Patient and Family Guide to Care Management Services

Patient and Family Guide to Care Management Services

Care management refers to the combination of services and activities that help patients with chronic conditions manage their health. The goal of care management is to improve patient health and outcomes. Some of these key outcomes include improved care coordination, reduced hospital visits, and greater patient engagement. Some health insurance plans such as Medicare Advantage plans offer care management free-of-charge to patients who would benefit. In other cases, care management is a service that can be paid for out-of-pocket by a patient or family who would like more support. Either way, the process will be similar. 

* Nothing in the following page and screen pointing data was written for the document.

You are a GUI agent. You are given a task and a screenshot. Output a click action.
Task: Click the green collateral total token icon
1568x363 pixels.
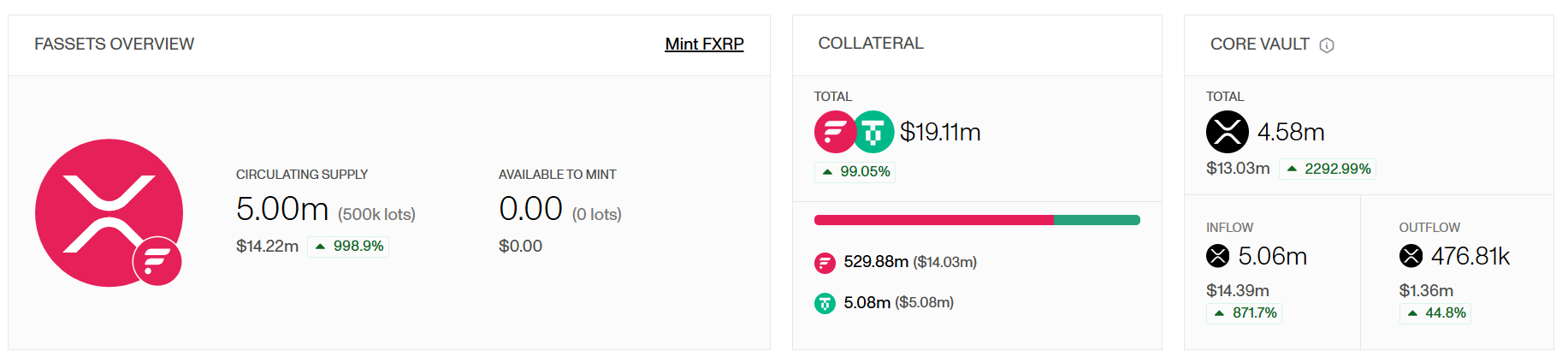coord(873,132)
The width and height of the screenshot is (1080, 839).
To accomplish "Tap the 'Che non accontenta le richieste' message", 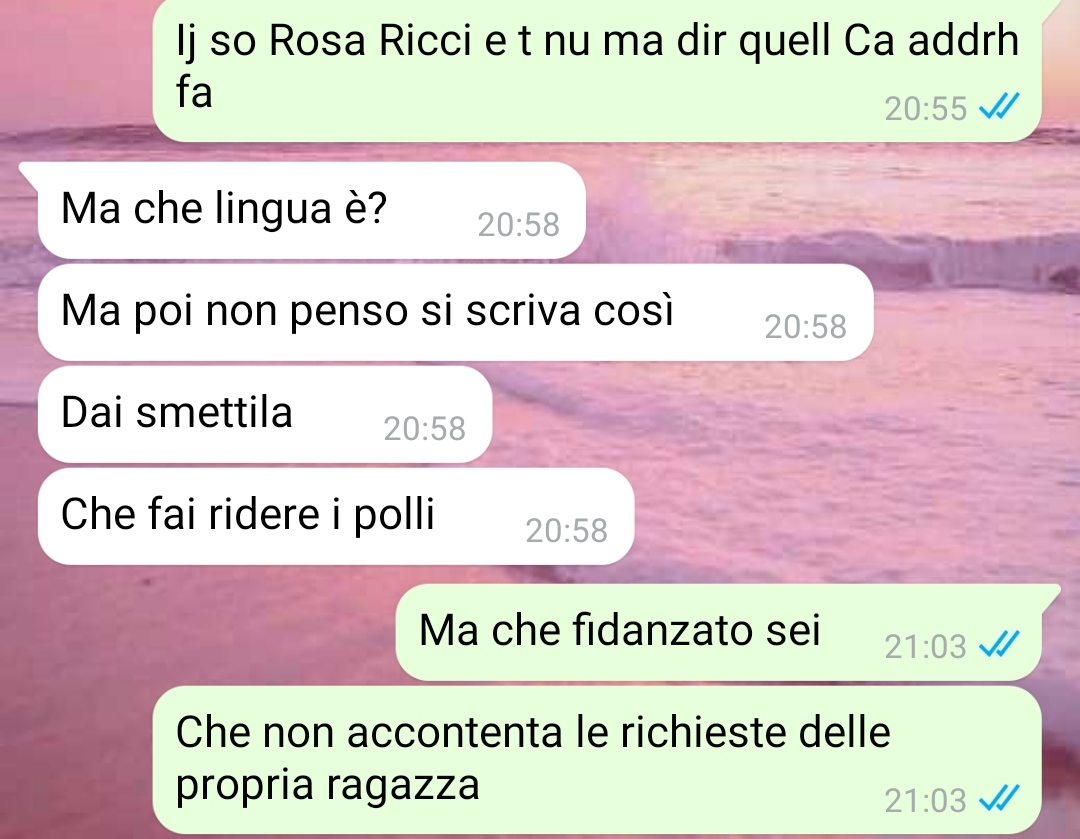I will (596, 759).
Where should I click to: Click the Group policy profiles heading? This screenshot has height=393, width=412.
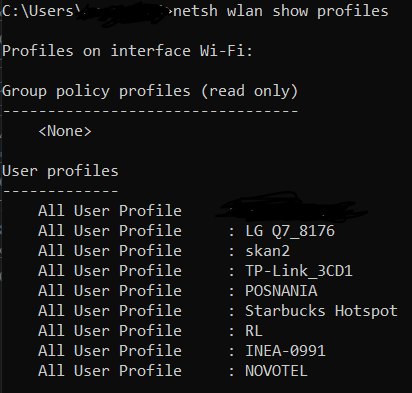click(150, 91)
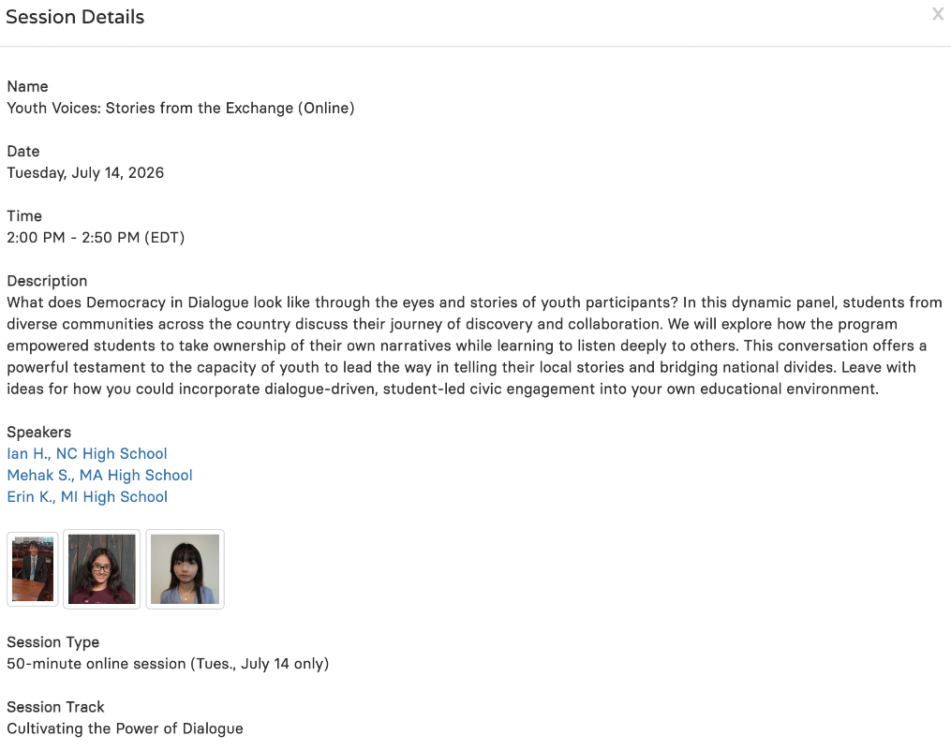Viewport: 951px width, 750px height.
Task: Open Erin K., MI High School speaker link
Action: (x=87, y=497)
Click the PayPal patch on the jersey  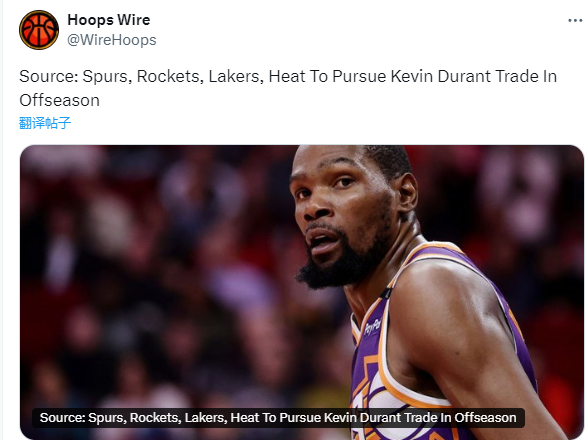[373, 326]
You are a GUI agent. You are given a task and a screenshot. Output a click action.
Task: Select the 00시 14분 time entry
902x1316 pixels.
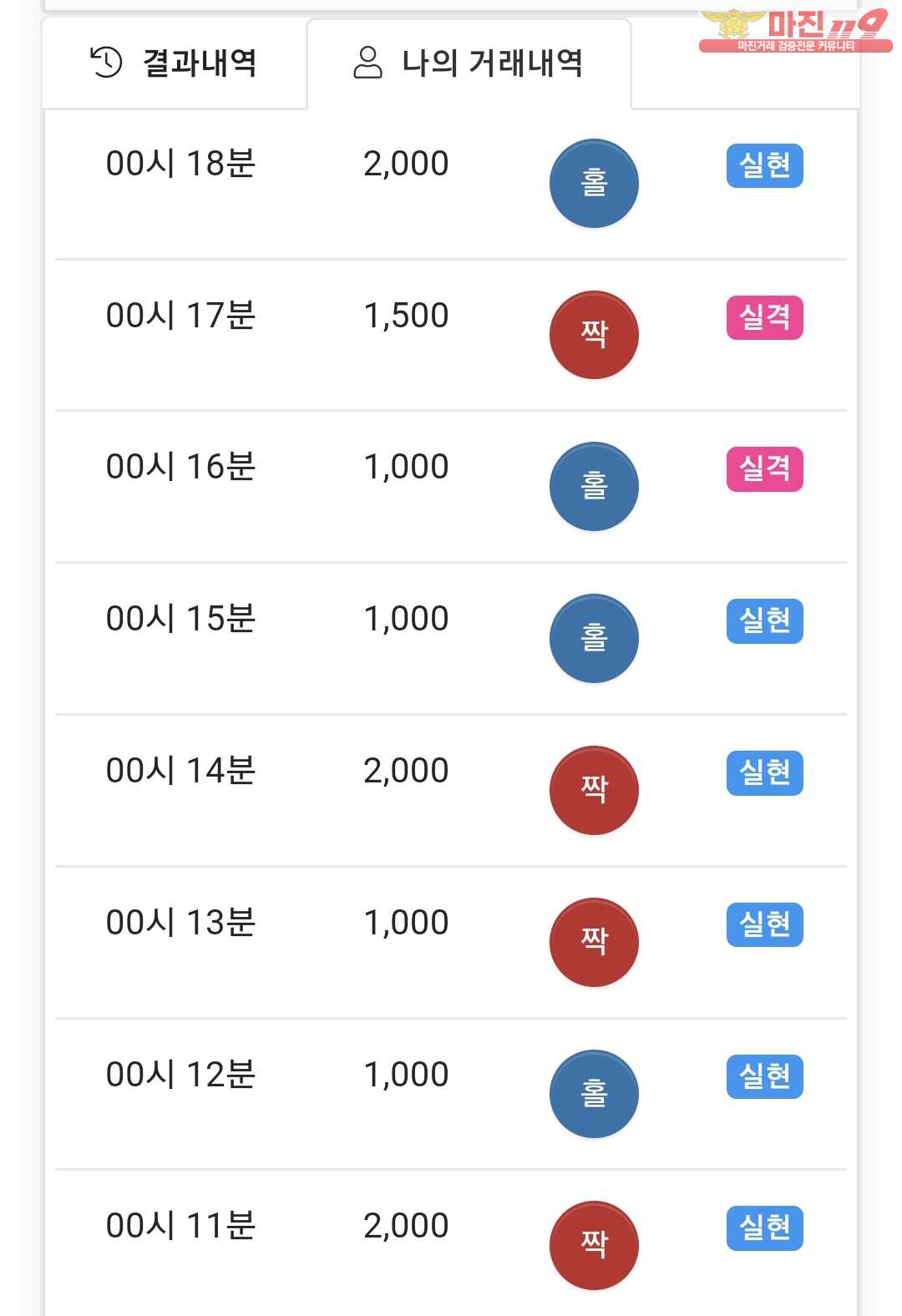(180, 770)
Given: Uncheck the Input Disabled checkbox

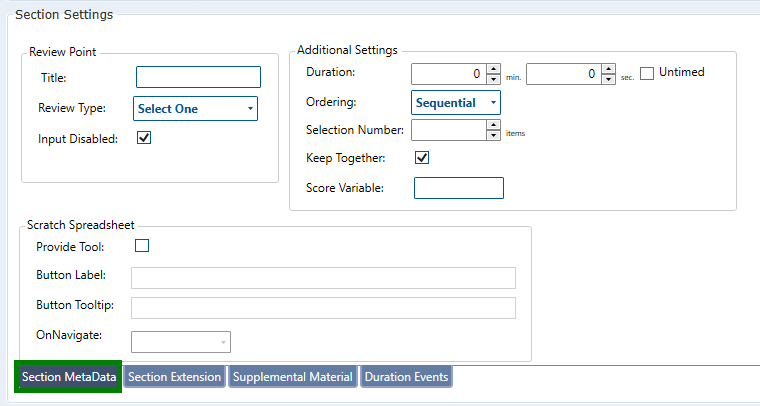Looking at the screenshot, I should pos(144,138).
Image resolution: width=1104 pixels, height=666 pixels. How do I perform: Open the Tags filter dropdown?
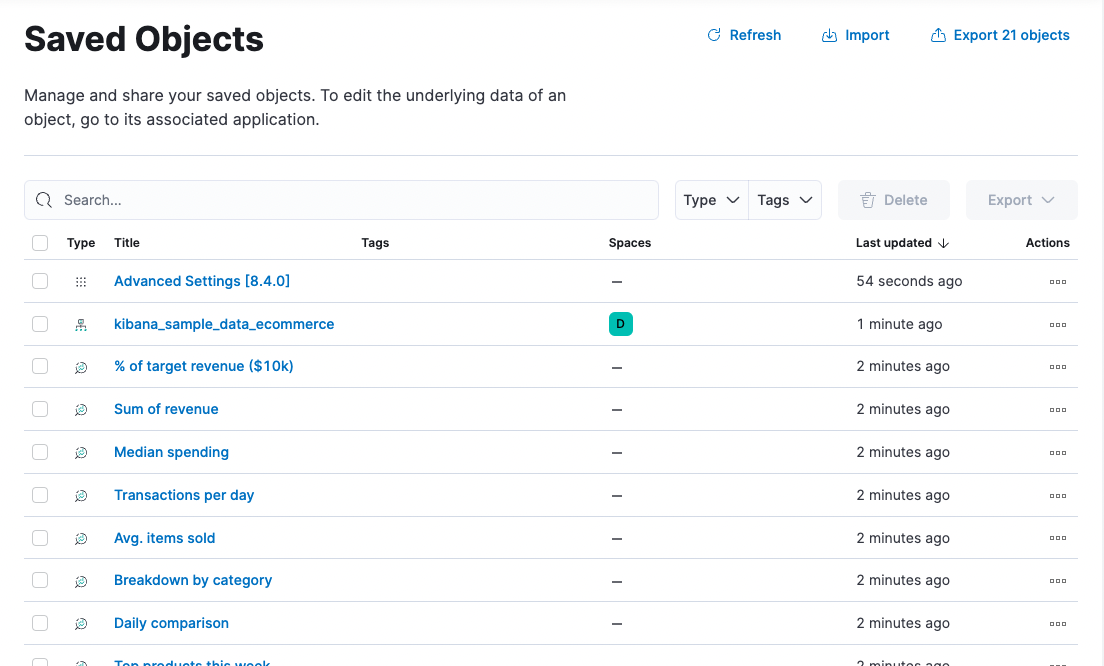pos(785,200)
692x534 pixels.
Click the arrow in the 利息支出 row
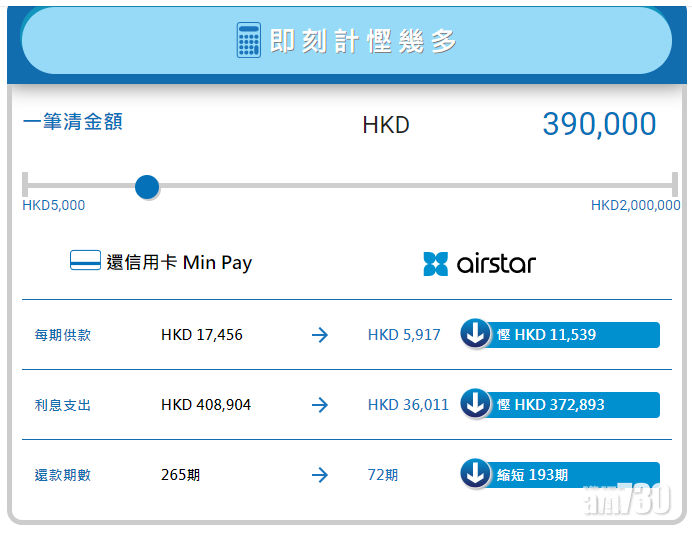[320, 405]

Understanding the care management process can help you to know what to expect and make the most out of the care manager’s services. All patient and family situations are unique and should receive personalized care management. There are generally 3 steps in the care management process:

Step 1: Assess

The first step is a comprehensive in-person assessment. Questions asked during this interview will cover medical history and current health and living situation. This will include medication names, doses, and frequencies, dietary habits, daily activities, and memory. The assessment of daily activities will cover ability to complete activities of daily living (ADLs) such as eating, bathing, toileting, and dressing. Additionally, the care manager will ask about and document your finances, insurance status, and advance directives if applicable. Many of these questions will be asked of both the patient and their family members. If family members live out of town, the care manager will typically make a phone call to ask necessary questions. All these questions give the care management team a comprehensive baseline understanding of the patient and family situation.

Step 2: Advise

The second step will be your care manager creating a customized care plan. The care plan includes the results of the initial assessment as well as personalized recommendations for healthy aging. Recommendations are provided in great detail including professional and medical resources in the community that can help address need areas. The need areas covered by the initial assessment will include a broad range of issues including medical, social, nutritional, home safety and more. Lastly, the care plan will offer a recommendation for how often and to what extent the care manager will visit and offer support.

Step 3: Advocate

The third step will be the care manager making arrangements for needed services. Care managers are experts in local community services for older patients and their families. In some instances, a care manager will also start to attend important doctor’s appointments to help coordinate medical care. In summary, a care manager can help serve as a medical advocate to support patients with chronic conditions, and also help families communicate and understand care gaps and available resources.